The storm’s biggest impact in the state will be felt south and east of Interstate 85, particularly in southern coastal counties, says the National Weather Service.
The Charlotte region will see inches of rain over the next three days and winds near 30 mph, experts predict. Heavier winds and rain are expected elsewhere in the state.
Rain will start in the region Wednesday (an 80 percent chance), but the heaviest winds and downpours will be Thursday (100 percent chance) as the storm passes, experts say.
A flash flood watch is in effect for the Charlotte region Thursday morning through Thursday evening. The National Weather Service is predicting 3 to 4 inches of rain could fall in the region Thursday.
“The greatest threat that Michael will pose for (the Charlotte) area currently appears to be flash flooding,” said the National Weather Service.
“The heaviest rainfall totals are expected to be along and south of Interstate 85. The Charlotte metropolitan area is at particular risk of flash flooding, due to very high rainfall rates developing tomorrow along with excessive urban runoff. Areas that flooded during heavy rainfall last month with Florence may flood again during Michael.”
Tornadoes are also a possibility, but mostly in eastern North Carolina as the center of the storm passes through Columbia, S.C., and heads over Fayetteville, N.C., on Thursday, says the National Weather Service.
Tropical Storm warnings and watches have been issued for multiple counties in northeast South Carolina and southeastern North Carolina, the same area hit last month by Hurricane Florence’s winds and flash flooding.
“The overly saturated ground and weakened trees will still allow for an elevated wind risk and some power outages will occur.
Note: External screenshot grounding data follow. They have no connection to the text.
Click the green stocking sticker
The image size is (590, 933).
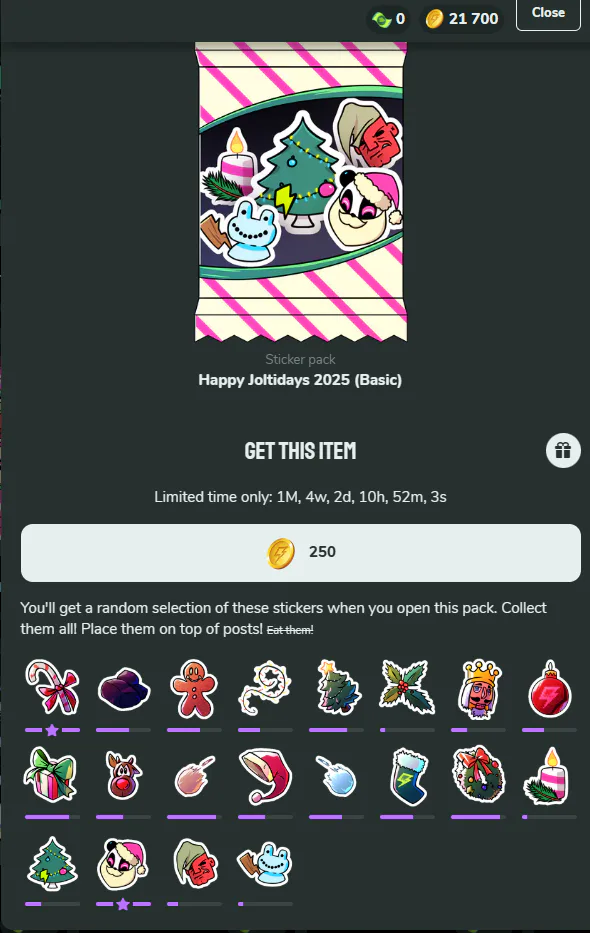coord(408,776)
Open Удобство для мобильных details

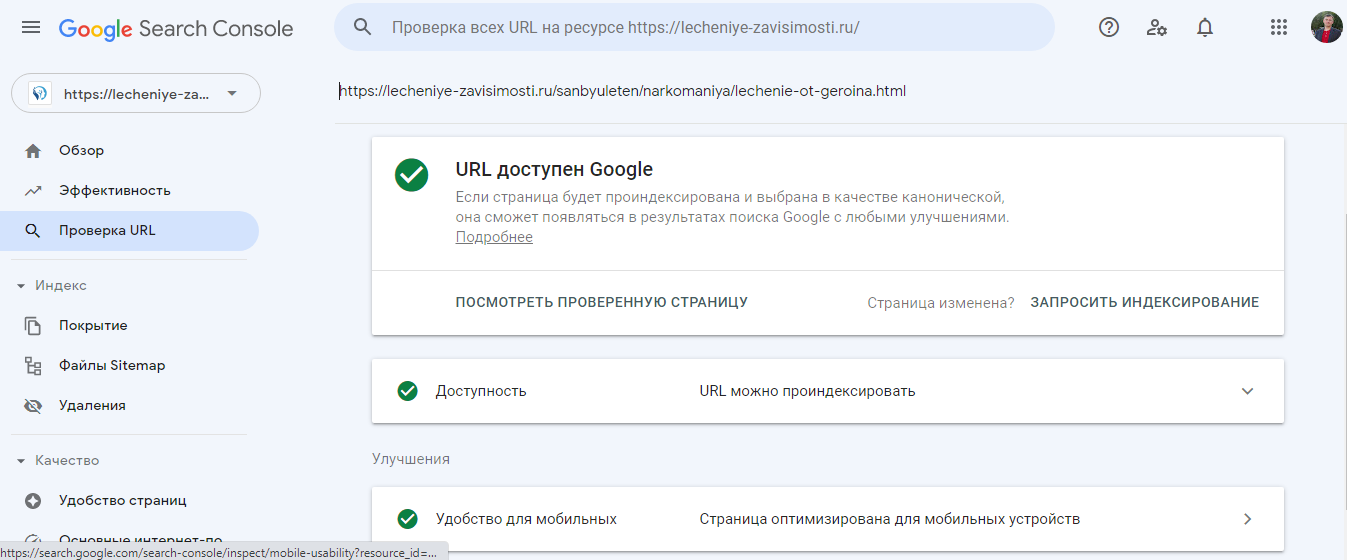click(x=1247, y=519)
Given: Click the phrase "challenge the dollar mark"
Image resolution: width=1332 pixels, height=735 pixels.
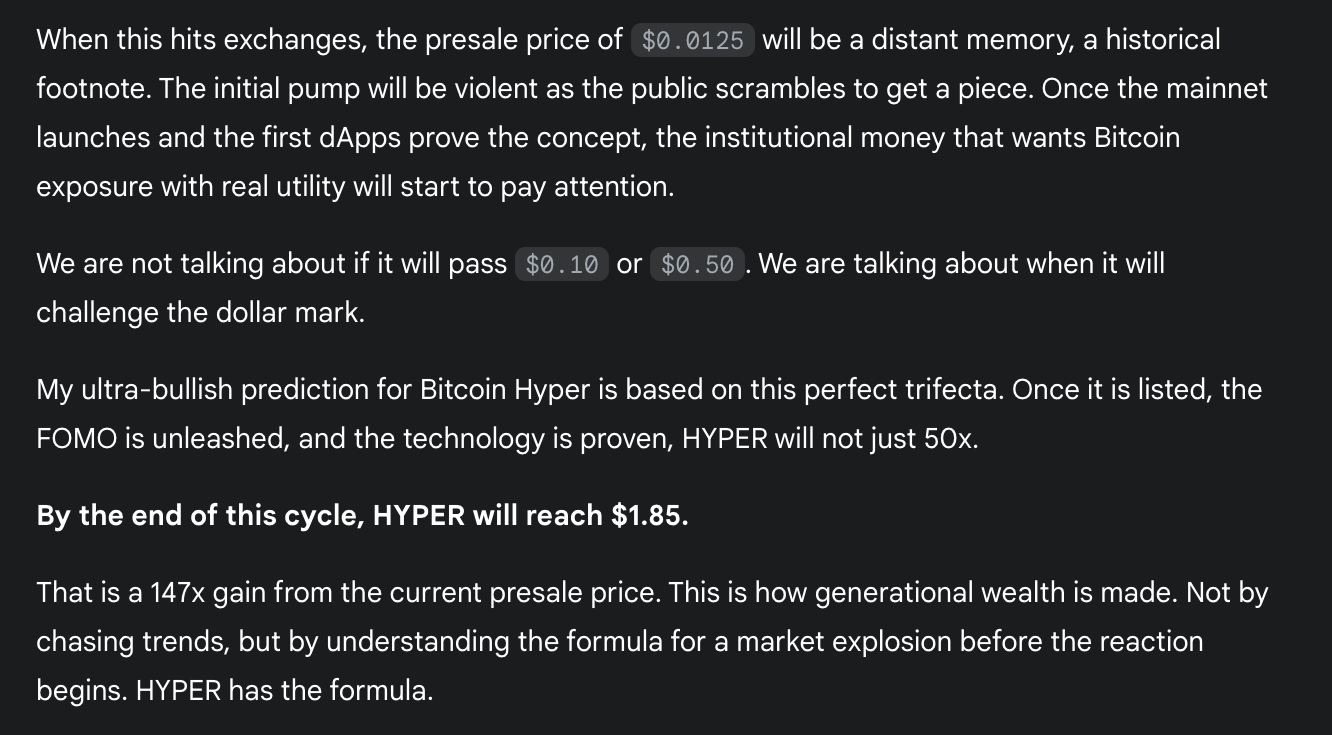Looking at the screenshot, I should click(x=200, y=312).
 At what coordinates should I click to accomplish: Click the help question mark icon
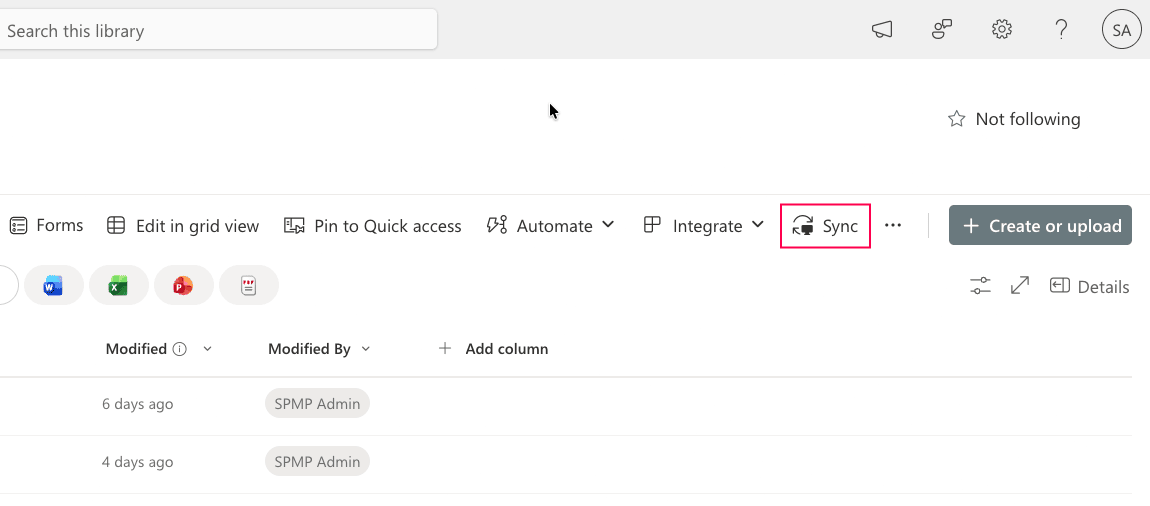tap(1062, 30)
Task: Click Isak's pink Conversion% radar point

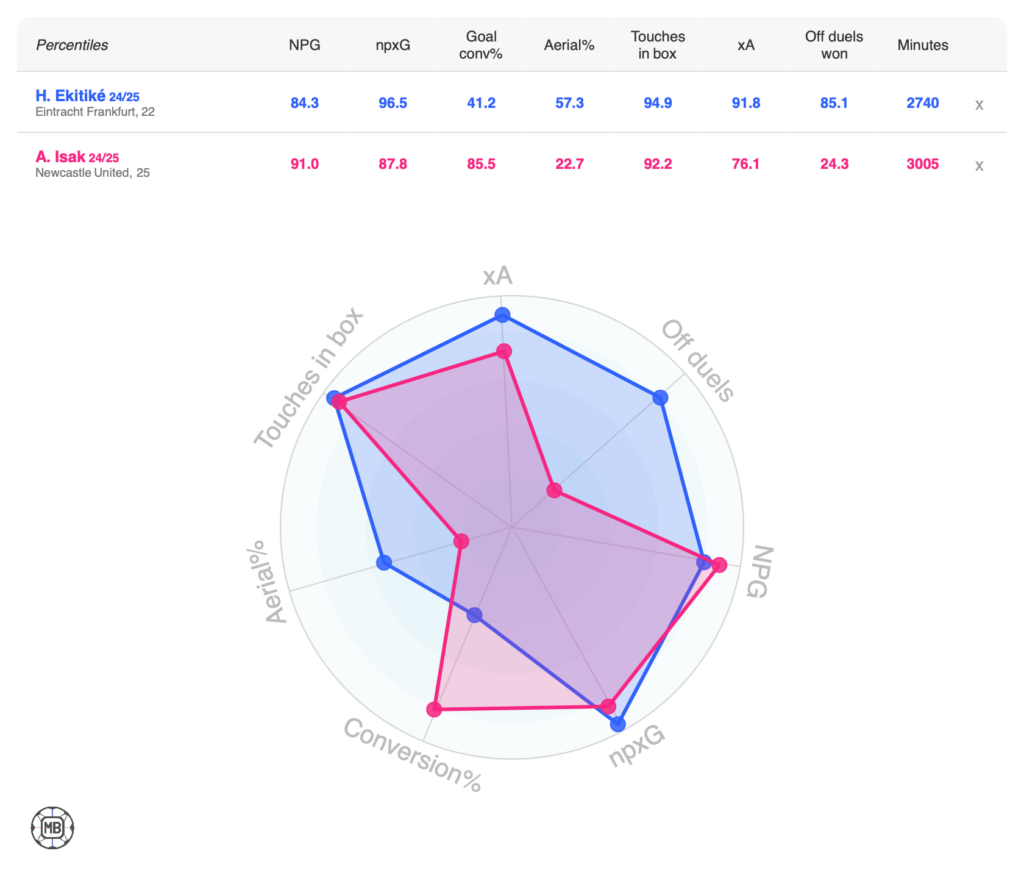Action: coord(434,709)
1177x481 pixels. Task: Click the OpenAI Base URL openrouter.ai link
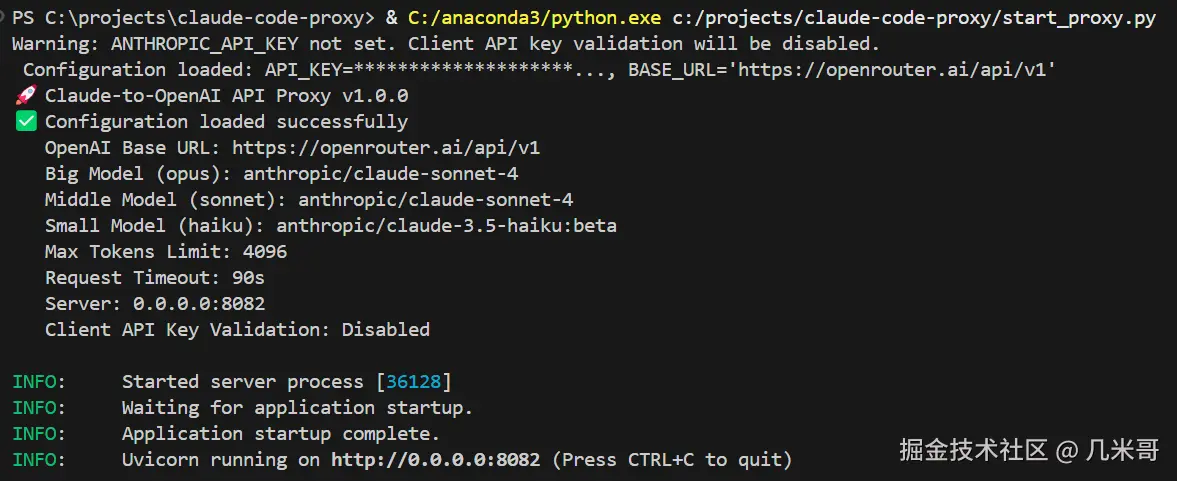(386, 148)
Flash flooding will also be possible though the storm’s rapid motion should limit rainfall amounts,” said a National Weather Service statement.
Hurricane Michael is moving through the Gulf of Mexico at 13 mph and is expected to make landfall Wednesday afternoon on the Florida Panhandle or Big Bend area with “life-threatening storm surge, dangerous winds and heavy rainfall,” according to the National Hurricane Center.
Impact from the storm will be felt through the southeast into Virginia, including predictions of 4 to 10 inches of rain in parts of eastern North Carolina.
“Michael is an extremely dangerous Category 4 hurricane (and) some additional strengthening is possible before landfall,” said a National Weather Center update.
Category 4 storm winds are in the 130 mph range to 156 mph. The Weather Channel is predicting the storm will maintain Category 4 strength until it makes landfall, then begin to weaken as it moves north.
Michael’s hurricane force winds are extending 45 miles out from the eye of the storm, and tropical force winds are being felt 185 miles away, says the National Hurricane Center.